Since the comics in this collected volume originally appeared scattered throughout the Love and Rockets series, they don't exactly form one continuous, ongoing storyline. Instead the stories–some as short as one page and others several dozen pages long, some with interwoven plots and others seemingly unconnected to much else besides a common location–together present a unique and complex portrait of life in Palomar.

We meet a remarkable array of characters in Palomar. I wouldn't be the first person to point out that Los Bros. Hernandez draw more realistic and varied portrayals of women than you are likely to find in most comics (to learn about how women are more often portrayed in the comics world, I highly recommend you check out Ladydrawers' awesome and info-full comic on the subject). In Palomar, women come in all shapes and sizes and make up what I estimate to be a majority of central characters in the stories.
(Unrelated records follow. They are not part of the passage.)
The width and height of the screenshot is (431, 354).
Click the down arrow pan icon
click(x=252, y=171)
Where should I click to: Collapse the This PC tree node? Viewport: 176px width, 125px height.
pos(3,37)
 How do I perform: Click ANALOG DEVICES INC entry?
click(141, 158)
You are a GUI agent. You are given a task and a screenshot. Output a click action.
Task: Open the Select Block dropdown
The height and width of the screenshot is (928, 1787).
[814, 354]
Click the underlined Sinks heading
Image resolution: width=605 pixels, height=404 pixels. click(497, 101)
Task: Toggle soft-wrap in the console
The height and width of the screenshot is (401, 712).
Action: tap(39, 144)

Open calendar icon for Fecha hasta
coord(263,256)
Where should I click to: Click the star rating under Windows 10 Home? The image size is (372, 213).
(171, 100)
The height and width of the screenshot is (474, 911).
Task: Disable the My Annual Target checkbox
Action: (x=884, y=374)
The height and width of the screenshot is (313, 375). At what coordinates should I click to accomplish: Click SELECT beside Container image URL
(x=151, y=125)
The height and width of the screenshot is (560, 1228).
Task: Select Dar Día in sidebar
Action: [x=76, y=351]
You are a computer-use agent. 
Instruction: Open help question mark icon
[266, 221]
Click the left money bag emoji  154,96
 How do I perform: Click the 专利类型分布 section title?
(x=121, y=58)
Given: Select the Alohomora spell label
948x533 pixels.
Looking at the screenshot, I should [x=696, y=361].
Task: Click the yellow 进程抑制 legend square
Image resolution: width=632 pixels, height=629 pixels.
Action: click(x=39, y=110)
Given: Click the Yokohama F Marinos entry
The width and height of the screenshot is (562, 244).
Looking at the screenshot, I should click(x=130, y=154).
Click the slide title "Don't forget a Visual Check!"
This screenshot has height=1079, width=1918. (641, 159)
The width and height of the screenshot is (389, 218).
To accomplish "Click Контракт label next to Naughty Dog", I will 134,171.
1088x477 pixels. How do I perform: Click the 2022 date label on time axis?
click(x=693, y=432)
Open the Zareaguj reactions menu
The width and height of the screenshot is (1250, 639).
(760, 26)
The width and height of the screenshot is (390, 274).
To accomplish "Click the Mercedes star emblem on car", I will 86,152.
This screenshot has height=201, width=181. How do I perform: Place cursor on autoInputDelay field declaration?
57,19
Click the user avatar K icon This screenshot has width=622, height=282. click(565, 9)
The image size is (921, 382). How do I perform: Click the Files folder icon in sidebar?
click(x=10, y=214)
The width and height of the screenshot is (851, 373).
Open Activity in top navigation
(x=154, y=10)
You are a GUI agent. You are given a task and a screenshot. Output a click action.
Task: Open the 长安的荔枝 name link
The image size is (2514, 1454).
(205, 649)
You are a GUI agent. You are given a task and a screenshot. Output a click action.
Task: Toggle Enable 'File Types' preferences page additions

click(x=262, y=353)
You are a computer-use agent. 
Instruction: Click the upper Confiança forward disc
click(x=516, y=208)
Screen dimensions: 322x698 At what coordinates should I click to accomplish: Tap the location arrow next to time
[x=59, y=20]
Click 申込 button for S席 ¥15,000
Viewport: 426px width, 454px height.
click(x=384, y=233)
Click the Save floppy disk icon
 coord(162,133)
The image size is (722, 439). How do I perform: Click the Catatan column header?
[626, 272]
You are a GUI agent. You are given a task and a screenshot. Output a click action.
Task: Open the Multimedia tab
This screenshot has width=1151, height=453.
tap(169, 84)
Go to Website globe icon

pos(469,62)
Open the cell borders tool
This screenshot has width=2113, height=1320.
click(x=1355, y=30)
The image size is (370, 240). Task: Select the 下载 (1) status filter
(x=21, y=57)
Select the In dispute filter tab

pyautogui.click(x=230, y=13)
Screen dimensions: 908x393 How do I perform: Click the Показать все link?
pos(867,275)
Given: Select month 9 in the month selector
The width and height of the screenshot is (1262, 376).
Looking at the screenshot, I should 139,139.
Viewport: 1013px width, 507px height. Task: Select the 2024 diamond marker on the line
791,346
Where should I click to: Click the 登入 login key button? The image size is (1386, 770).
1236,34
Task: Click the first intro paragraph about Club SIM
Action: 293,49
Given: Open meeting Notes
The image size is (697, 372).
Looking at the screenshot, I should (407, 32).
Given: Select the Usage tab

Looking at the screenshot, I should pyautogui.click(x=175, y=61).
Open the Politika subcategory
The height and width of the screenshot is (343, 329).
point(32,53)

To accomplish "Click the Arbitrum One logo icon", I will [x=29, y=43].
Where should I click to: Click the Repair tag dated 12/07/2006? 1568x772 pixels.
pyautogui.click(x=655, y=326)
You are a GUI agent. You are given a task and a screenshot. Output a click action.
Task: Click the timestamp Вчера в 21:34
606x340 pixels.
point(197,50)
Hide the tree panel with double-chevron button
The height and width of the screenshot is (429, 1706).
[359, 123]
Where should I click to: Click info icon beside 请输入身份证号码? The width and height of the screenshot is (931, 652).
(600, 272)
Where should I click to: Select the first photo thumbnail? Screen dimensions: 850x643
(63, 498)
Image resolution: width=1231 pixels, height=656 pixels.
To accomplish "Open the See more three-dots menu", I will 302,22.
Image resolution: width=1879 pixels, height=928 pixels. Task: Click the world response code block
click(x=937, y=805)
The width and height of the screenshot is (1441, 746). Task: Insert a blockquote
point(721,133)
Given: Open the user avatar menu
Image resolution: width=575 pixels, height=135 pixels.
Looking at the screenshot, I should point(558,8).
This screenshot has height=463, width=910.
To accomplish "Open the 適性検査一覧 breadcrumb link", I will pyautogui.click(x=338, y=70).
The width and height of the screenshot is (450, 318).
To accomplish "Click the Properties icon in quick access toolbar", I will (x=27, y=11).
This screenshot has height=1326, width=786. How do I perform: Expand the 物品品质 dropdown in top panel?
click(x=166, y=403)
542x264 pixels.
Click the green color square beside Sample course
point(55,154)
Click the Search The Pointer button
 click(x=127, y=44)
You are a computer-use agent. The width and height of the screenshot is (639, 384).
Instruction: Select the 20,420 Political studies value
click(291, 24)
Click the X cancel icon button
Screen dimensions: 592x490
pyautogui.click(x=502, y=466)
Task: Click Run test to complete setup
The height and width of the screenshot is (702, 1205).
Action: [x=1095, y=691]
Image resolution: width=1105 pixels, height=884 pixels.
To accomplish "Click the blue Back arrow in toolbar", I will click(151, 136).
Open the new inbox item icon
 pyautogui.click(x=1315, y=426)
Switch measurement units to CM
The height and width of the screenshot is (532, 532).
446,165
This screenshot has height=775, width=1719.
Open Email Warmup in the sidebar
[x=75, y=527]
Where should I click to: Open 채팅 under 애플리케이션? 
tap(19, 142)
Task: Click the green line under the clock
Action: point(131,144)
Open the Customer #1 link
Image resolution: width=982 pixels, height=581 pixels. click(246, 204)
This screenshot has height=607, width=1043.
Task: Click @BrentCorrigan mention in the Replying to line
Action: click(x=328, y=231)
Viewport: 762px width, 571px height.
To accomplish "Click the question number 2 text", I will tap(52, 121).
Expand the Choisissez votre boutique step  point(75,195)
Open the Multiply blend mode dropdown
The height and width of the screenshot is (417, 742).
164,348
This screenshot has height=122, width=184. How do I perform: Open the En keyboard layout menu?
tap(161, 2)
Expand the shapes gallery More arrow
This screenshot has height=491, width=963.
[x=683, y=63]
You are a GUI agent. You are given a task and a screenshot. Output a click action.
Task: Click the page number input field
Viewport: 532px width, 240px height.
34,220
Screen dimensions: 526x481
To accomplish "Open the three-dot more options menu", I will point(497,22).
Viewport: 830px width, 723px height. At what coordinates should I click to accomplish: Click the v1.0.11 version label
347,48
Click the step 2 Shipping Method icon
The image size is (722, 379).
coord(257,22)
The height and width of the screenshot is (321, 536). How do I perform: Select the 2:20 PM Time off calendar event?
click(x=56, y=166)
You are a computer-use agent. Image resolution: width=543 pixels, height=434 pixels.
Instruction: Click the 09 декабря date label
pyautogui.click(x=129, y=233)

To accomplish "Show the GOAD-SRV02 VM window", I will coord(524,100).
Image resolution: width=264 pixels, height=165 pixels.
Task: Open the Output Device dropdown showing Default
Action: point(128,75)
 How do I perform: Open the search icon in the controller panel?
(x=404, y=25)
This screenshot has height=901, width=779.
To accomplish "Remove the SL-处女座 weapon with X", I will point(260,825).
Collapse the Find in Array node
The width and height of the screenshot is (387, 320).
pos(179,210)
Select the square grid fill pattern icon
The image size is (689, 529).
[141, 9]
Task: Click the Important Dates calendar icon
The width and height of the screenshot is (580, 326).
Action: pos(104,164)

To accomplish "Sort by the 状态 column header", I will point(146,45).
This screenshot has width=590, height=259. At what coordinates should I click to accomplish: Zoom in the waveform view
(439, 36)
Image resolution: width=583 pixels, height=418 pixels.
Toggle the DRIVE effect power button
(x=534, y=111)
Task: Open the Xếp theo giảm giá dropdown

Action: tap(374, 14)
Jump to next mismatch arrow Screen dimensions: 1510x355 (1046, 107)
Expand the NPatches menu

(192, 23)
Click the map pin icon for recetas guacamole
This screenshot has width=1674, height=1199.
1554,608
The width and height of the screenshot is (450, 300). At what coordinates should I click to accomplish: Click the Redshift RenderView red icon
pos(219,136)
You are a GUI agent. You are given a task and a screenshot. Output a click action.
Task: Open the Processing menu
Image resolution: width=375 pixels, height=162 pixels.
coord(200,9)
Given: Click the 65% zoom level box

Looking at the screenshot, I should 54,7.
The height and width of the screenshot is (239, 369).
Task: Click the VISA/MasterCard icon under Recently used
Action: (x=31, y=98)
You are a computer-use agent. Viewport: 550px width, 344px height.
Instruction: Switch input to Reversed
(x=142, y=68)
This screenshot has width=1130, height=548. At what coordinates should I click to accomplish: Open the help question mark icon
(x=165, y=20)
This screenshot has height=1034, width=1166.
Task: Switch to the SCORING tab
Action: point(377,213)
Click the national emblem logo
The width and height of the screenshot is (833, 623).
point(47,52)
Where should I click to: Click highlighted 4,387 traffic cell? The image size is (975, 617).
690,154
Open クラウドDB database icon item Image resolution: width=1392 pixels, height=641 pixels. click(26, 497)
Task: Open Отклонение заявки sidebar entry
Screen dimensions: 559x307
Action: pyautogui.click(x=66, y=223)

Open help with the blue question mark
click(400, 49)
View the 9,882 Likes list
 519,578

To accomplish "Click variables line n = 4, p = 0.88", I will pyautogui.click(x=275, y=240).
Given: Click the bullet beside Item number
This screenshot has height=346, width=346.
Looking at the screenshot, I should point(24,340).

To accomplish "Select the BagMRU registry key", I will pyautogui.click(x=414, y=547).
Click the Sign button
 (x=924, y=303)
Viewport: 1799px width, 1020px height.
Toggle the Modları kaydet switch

Although damn, Luba's got some big boobs.


I'm also really impressed with Gilbert Hernandez's inclusion of multiple queer, bisexual and trans characters. There is Maricela, who sneaks around with her girlfriend and eventually skips town to hide her lesbianism. There's Israel, the handsome tough guy with a sweet streak who is kind of a playboy with both genders but seems to make his relationships with men.




And then there's J├ęsus, who (mild spoiler) spends some time in prison towards the beginning of the collection, where he meets a sympathetic trans character who appears throughout the series. All of the queer characters are represented as whole people, with their queerness being only a small part of what makes them who they are; a part that is neither ignored nor constantly the focus of their stories. Palomar is a small town but its people are not small-minded.


Similarly, Hernandez draws unusually whole portrayals of people with disabilites in Palomar as well. Vicente is a good-natured guy born with a significant facial disfigurement that is (again!) not the major focal point of his character. And aside from the mere fact that there are multiple people with disabilities in the series (unusual in itself), I like how the characters talk about their disabilities rather than pretending they're not there.


The stories in Palomar jog back and forth in time so that you meet its central characters at many different stages of their lives, including their own childhoods and often those of their children. Some  of these tales are sad, some are funny, some deep, scary, sexy (this book is not for children) or just plain weird. Stories are offered from multiple characters' perspectives as well, which allows you to get to know each person intimately. As I wrote in a recent post for the Seattle Globalist, all of this has the effect of "making you feel as if you are living in Palomar for an extended stay." (P.S. sorry if it's rude to quote yourself.)

Which is probably why I felt so sad when I finished this book. It was hard to say goodbye to the people of Palomar, whom I'd gotten to know so well. Fortunately, I just learned that there is a next chapter to the tale for at least some of the towns inhabitants. Plus, I have tons more in the oeuvre of Los Bros. Hernandez to explore. I'm so lucky to have it all ahead of me.